Assigned task: Extract each record and reproduce it exactly.

Records provided:
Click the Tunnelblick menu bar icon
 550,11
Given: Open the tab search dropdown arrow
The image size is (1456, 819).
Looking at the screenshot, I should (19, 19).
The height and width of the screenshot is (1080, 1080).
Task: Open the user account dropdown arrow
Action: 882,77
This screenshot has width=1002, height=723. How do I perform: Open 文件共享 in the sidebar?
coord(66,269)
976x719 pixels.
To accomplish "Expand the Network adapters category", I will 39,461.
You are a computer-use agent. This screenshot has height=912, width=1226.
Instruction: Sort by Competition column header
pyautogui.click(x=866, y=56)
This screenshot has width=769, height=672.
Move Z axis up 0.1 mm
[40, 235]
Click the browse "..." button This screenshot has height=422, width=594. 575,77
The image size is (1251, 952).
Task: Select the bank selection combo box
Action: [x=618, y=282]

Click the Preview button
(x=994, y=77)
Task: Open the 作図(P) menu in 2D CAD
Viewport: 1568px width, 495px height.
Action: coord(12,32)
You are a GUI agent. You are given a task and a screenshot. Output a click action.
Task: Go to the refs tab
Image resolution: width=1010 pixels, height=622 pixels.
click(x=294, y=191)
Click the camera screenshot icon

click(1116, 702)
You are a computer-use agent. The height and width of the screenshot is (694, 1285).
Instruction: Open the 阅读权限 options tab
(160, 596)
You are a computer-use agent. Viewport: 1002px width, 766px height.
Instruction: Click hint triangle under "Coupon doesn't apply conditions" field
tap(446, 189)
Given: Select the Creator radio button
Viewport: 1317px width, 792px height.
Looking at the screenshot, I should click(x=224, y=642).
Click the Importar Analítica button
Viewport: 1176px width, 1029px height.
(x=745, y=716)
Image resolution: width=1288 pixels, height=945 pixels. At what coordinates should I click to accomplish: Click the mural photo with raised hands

Response for this exercise:
Click the Tunnelblick menu bar icon
 550,11
Given: Open the tab search dropdown arrow
The image size is (1456, 819).
Looking at the screenshot, I should (19, 19).
The height and width of the screenshot is (1080, 1080).
Task: Open the user account dropdown arrow
Action: 882,77
This screenshot has width=1002, height=723. How do I perform: Open 文件共享 in the sidebar?
coord(66,269)
976x719 pixels.
To accomplish "Expand the Network adapters category", I will 39,461.
You are a computer-use agent. This screenshot has height=912, width=1226.
Instruction: Sort by Competition column header
pyautogui.click(x=866, y=56)
This screenshot has width=769, height=672.
Move Z axis up 0.1 mm
[40, 235]
Click the browse "..." button This screenshot has height=422, width=594. 575,77
The image size is (1251, 952).
Task: Select the bank selection combo box
Action: [x=618, y=282]

Click the Preview button
(x=994, y=77)
Task: Open the 作図(P) menu in 2D CAD
Viewport: 1568px width, 495px height.
Action: coord(12,32)
You are a GUI agent. You are given a task and a screenshot. Output a click action.
Task: Go to the refs tab
Image resolution: width=1010 pixels, height=622 pixels.
click(x=294, y=191)
Click the camera screenshot icon

click(1116, 702)
You are a computer-use agent. The height and width of the screenshot is (694, 1285).
Instruction: Open the 阅读权限 options tab
(160, 596)
You are a computer-use agent. Viewport: 1002px width, 766px height.
Instruction: Click hint triangle under "Coupon doesn't apply conditions" field
tap(446, 189)
Given: Select the Creator radio button
Viewport: 1317px width, 792px height.
Looking at the screenshot, I should click(x=224, y=642).
Click the Importar Analítica button
Viewport: 1176px width, 1029px height.
(x=745, y=716)
Image resolution: width=1288 pixels, height=945 pixels. At what coordinates should I click to accomplish: Click the mural photo with raised hands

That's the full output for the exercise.